What is being asked = Update everything from the line containing "Where should I" down to the end of the records, swapping "card" for "panel" and leaving the rest untouched.

Data =
******************************

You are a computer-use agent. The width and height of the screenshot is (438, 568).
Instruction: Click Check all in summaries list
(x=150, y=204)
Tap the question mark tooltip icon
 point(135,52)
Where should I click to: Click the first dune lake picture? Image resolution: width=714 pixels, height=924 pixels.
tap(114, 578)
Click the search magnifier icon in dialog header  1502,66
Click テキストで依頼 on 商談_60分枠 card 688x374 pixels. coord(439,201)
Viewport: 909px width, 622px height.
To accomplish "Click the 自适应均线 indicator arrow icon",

******************************

Full solution =
Where should I click to: Click the first dune lake picture? Image resolution: width=714 pixels, height=924 pixels.
tap(114, 578)
Click the search magnifier icon in dialog header  1502,66
Click テキストで依頼 on 商談_60分枠 panel 688x374 pixels. coord(439,201)
Viewport: 909px width, 622px height.
To accomplish "Click the 自适应均线 indicator arrow icon",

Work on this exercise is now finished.